■ TASK BRIEF
Recast every item below as a JSON list of strings, with one string for each line and blank lines left out.

■ PROVIDED INFORMATION

* start *

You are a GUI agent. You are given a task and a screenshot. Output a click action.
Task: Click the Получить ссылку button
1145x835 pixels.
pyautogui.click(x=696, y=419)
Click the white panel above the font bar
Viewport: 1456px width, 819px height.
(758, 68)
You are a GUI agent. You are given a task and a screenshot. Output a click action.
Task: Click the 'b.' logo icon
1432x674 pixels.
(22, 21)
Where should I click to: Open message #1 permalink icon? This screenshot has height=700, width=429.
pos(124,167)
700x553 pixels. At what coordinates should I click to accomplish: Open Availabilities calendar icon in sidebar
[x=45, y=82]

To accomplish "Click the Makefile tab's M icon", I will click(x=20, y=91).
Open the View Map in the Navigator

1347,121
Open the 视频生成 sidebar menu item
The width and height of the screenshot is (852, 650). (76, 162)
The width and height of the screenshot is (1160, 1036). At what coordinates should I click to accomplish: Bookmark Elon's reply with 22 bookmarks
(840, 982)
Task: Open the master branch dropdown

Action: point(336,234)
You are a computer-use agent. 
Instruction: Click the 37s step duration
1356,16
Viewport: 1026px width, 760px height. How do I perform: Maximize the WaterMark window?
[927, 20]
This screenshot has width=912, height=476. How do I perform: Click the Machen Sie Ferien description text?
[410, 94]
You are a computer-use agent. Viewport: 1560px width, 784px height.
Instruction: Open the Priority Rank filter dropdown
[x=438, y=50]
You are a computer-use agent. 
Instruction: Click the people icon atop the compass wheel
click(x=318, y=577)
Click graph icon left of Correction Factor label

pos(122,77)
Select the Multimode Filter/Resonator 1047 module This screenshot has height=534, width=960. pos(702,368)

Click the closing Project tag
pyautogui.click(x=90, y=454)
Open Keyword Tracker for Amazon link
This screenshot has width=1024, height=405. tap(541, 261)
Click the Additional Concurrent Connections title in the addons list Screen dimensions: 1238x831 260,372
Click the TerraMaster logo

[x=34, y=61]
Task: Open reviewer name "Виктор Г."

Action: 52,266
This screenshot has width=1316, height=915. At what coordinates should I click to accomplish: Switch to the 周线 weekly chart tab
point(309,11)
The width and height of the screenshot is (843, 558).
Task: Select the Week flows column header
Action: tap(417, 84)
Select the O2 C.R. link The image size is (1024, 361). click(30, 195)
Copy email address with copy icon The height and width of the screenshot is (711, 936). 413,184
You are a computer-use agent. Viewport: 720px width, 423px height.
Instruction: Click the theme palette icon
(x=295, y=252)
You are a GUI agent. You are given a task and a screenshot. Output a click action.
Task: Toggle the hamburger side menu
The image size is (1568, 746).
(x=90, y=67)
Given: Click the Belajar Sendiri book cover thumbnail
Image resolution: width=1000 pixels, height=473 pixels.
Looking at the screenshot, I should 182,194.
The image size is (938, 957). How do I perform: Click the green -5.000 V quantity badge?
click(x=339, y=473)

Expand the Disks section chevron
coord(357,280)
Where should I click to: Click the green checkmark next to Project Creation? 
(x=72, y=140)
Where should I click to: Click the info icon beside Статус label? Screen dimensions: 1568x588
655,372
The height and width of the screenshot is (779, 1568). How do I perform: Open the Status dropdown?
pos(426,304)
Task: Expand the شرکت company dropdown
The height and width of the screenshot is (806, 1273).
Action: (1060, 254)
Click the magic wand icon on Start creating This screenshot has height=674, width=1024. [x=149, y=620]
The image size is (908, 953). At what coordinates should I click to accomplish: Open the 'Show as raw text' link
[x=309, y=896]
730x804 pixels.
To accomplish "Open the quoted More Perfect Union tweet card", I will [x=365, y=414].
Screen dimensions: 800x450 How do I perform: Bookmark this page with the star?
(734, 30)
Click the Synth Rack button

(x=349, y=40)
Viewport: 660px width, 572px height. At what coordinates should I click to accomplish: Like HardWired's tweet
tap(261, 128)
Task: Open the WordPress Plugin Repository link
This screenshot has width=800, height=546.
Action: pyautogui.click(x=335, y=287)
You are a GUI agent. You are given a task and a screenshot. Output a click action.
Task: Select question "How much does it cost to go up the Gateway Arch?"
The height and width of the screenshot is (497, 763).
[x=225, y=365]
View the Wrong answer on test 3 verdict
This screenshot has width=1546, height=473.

* end *

■ SOLUTION TO THE EXERCISE
[
  "You are a GUI agent. You are given a task and a screenshot. Output a click action.",
  "Task: Click the Получить ссылку button",
  "1145x835 pixels.",
  "pyautogui.click(x=696, y=419)",
  "Click the white panel above the font bar",
  "Viewport: 1456px width, 819px height.",
  "(758, 68)",
  "You are a GUI agent. You are given a task and a screenshot. Output a click action.",
  "Task: Click the 'b.' logo icon",
  "1432x674 pixels.",
  "(22, 21)",
  "Where should I click to: Open message #1 permalink icon? This screenshot has height=700, width=429.",
  "pos(124,167)",
  "700x553 pixels. At what coordinates should I click to accomplish: Open Availabilities calendar icon in sidebar",
  "[x=45, y=82]",
  "To accomplish \"Click the Makefile tab's M icon\", I will click(x=20, y=91).",
  "Open the View Map in the Navigator",
  "1347,121",
  "Open the 视频生成 sidebar menu item",
  "The width and height of the screenshot is (852, 650). (76, 162)",
  "The width and height of the screenshot is (1160, 1036). At what coordinates should I click to accomplish: Bookmark Elon's reply with 22 bookmarks",
  "(840, 982)",
  "Task: Open the master branch dropdown",
  "Action: point(336,234)",
  "You are a computer-use agent. ",
  "Instruction: Click the 37s step duration",
  "1356,16",
  "Viewport: 1026px width, 760px height. How do I perform: Maximize the WaterMark window?",
  "[927, 20]",
  "This screenshot has width=912, height=476. How do I perform: Click the Machen Sie Ferien description text?",
  "[410, 94]",
  "You are a computer-use agent. Viewport: 1560px width, 784px height.",
  "Instruction: Open the Priority Rank filter dropdown",
  "[x=438, y=50]",
  "You are a computer-use agent. ",
  "Instruction: Click the people icon atop the compass wheel",
  "click(x=318, y=577)",
  "Click graph icon left of Correction Factor label",
  "pos(122,77)",
  "Select the Multimode Filter/Resonator 1047 module This screenshot has height=534, width=960. pos(702,368)",
  "Click the closing Project tag",
  "pyautogui.click(x=90, y=454)",
  "Open Keyword Tracker for Amazon link",
  "This screenshot has width=1024, height=405. tap(541, 261)",
  "Click the Additional Concurrent Connections title in the addons list Screen dimensions: 1238x831 260,372",
  "Click the TerraMaster logo",
  "[x=34, y=61]",
  "Task: Open reviewer name \"Виктор Г.\"",
  "Action: 52,266",
  "This screenshot has width=1316, height=915. At what coordinates should I click to accomplish: Switch to the 周线 weekly chart tab",
  "point(309,11)",
  "The width and height of the screenshot is (843, 558).",
  "Task: Select the Week flows column header",
  "Action: tap(417, 84)",
  "Select the O2 C.R. link The image size is (1024, 361). click(30, 195)",
  "Copy email address with copy icon The height and width of the screenshot is (711, 936). 413,184",
  "You are a computer-use agent. Viewport: 720px width, 423px height.",
  "Instruction: Click the theme palette icon",
  "(x=295, y=252)",
  "You are a GUI agent. You are given a task and a screenshot. Output a click action.",
  "Task: Toggle the hamburger side menu",
  "The image size is (1568, 746).",
  "(x=90, y=67)",
  "Given: Click the Belajar Sendiri book cover thumbnail",
  "Image resolution: width=1000 pixels, height=473 pixels.",
  "Looking at the screenshot, I should 182,194.",
  "The image size is (938, 957). How do I perform: Click the green -5.000 V quantity badge?",
  "click(x=339, y=473)",
  "Expand the Disks section chevron",
  "coord(357,280)",
  "Where should I click to: Click the green checkmark next to Project Creation? ",
  "(x=72, y=140)",
  "Where should I click to: Click the info icon beside Статус label? Screen dimensions: 1568x588",
  "655,372",
  "The height and width of the screenshot is (779, 1568). How do I perform: Open the Status dropdown?",
  "pos(426,304)",
  "Task: Expand the شرکت company dropdown",
  "The height and width of the screenshot is (806, 1273).",
  "Action: (1060, 254)",
  "Click the magic wand icon on Start creating This screenshot has height=674, width=1024. [x=149, y=620]",
  "The image size is (908, 953). At what coordinates should I click to accomplish: Open the 'Show as raw text' link",
  "[x=309, y=896]",
  "730x804 pixels.",
  "To accomplish \"Open the quoted More Perfect Union tweet card\", I will [x=365, y=414].",
  "Screen dimensions: 800x450 How do I perform: Bookmark this page with the star?",
  "(734, 30)",
  "Click the Synth Rack button",
  "(x=349, y=40)",
  "Viewport: 660px width, 572px height. At what coordinates should I click to accomplish: Like HardWired's tweet",
  "tap(261, 128)",
  "Task: Open the WordPress Plugin Repository link",
  "This screenshot has width=800, height=546.",
  "Action: pyautogui.click(x=335, y=287)",
  "You are a GUI agent. You are given a task and a screenshot. Output a click action.",
  "Task: Select question \"How much does it cost to go up the Gateway Arch?\"",
  "The height and width of the screenshot is (497, 763).",
  "[x=225, y=365]",
  "View the Wrong answer on test 3 verdict",
  "This screenshot has width=1546, height=473."
]